Prompt ::
Produce an exact copy of the first line of the data below and each line after it, please, up to and including the one with "Task: Click the 10:52 AM tweet time".

==========

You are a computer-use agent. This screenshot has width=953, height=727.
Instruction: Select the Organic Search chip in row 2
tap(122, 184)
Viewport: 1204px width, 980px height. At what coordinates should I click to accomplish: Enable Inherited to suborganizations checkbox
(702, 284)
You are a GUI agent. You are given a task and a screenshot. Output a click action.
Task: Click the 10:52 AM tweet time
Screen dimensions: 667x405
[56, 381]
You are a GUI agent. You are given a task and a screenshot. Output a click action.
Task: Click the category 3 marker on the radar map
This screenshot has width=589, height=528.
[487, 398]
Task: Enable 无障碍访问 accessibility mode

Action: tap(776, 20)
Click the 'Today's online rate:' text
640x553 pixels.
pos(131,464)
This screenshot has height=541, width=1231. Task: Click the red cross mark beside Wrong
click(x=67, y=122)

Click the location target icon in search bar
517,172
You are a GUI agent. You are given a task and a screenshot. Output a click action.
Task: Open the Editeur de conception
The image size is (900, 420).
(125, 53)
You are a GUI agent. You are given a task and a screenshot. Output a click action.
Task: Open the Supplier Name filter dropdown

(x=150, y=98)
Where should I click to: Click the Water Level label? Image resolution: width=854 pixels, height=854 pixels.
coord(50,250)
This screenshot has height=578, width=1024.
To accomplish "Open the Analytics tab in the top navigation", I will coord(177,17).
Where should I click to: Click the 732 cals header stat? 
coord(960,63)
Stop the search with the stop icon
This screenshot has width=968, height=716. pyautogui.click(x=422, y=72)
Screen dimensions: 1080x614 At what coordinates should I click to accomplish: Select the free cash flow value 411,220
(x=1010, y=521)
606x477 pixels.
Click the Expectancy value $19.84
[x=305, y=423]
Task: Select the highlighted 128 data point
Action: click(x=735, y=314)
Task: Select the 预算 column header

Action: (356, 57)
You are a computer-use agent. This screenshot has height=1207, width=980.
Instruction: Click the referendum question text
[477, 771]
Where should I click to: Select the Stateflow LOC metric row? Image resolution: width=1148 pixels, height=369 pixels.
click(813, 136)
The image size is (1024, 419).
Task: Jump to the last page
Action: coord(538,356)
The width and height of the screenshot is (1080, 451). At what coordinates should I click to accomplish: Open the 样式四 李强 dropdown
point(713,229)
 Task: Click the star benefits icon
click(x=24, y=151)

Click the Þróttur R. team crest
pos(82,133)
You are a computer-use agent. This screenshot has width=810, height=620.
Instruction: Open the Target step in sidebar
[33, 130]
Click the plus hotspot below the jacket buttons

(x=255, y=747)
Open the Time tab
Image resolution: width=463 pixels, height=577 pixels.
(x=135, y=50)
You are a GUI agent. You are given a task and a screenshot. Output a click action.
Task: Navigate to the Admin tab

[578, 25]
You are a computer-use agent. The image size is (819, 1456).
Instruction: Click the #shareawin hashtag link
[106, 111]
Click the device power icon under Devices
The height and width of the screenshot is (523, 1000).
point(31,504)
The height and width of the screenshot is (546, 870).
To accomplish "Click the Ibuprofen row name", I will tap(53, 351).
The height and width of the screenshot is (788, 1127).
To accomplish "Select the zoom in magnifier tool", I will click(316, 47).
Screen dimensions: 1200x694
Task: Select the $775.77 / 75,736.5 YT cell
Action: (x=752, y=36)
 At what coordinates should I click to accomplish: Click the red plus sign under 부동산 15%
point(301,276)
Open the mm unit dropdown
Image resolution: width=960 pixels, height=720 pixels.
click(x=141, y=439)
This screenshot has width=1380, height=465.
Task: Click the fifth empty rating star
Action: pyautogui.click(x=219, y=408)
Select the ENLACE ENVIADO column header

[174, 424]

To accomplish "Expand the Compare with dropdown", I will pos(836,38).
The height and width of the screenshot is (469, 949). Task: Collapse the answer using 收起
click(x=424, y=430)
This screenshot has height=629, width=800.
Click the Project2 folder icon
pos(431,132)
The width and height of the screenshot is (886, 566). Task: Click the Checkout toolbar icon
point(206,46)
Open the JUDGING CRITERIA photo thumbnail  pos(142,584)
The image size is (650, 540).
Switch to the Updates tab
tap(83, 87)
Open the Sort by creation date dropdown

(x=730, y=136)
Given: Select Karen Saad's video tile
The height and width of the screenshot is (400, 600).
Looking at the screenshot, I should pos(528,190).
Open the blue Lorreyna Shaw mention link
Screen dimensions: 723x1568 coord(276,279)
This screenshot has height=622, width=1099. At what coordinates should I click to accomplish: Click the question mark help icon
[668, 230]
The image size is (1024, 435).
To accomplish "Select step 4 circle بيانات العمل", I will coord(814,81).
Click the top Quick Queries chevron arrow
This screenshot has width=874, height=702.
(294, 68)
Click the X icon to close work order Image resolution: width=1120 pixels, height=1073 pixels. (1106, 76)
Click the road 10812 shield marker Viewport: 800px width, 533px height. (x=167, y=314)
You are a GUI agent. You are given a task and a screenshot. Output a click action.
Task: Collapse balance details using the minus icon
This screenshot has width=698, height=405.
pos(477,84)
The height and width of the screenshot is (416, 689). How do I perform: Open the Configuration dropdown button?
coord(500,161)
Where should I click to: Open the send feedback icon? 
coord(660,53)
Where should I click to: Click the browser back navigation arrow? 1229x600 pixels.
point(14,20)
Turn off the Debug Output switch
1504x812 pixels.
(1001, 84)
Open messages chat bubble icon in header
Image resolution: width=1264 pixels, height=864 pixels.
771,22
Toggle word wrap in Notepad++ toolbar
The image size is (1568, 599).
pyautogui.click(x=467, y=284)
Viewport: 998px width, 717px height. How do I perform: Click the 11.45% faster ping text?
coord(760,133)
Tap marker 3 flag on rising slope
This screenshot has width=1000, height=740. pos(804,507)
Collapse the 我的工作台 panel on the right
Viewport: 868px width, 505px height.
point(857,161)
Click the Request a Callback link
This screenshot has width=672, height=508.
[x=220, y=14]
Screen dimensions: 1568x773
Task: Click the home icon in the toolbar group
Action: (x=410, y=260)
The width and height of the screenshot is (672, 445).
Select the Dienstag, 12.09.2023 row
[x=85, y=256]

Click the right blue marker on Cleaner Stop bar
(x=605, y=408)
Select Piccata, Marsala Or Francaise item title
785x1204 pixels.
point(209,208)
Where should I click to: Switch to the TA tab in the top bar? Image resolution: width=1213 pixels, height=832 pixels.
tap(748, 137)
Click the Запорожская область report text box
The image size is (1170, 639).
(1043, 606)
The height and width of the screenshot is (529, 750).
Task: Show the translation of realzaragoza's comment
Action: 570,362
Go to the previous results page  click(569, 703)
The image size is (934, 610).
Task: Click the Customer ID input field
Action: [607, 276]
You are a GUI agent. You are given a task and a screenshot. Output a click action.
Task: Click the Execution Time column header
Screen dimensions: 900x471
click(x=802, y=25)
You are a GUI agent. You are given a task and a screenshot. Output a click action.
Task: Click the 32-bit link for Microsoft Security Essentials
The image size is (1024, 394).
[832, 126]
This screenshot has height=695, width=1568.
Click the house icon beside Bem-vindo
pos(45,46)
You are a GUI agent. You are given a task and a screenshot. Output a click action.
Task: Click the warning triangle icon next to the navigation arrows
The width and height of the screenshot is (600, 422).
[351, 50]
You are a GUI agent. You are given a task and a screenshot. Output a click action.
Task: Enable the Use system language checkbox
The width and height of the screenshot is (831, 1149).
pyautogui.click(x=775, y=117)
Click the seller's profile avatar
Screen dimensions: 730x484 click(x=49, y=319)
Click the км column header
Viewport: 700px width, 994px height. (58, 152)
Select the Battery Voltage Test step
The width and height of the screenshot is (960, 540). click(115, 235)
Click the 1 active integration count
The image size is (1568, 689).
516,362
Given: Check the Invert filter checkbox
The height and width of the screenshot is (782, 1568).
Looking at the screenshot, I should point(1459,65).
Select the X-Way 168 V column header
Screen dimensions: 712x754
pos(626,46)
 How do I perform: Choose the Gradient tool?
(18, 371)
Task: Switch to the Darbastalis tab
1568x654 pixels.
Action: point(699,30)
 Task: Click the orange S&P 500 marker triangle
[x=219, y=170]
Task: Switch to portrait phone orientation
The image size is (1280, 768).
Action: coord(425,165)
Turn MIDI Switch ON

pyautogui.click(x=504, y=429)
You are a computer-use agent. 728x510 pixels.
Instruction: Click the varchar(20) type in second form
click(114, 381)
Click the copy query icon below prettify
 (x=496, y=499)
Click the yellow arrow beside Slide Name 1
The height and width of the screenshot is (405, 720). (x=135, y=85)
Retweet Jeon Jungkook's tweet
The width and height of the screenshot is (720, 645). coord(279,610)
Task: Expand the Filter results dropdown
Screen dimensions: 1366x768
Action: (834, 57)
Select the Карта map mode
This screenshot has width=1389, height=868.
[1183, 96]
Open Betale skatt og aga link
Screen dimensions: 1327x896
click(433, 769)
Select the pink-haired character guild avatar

==========

Completed exercise ::
You are a computer-use agent. This screenshot has width=953, height=727.
Instruction: Select the Organic Search chip in row 2
tap(122, 184)
Viewport: 1204px width, 980px height. At what coordinates should I click to accomplish: Enable Inherited to suborganizations checkbox
(702, 284)
You are a GUI agent. You are given a task and a screenshot. Output a click action.
Task: Click the 10:52 AM tweet time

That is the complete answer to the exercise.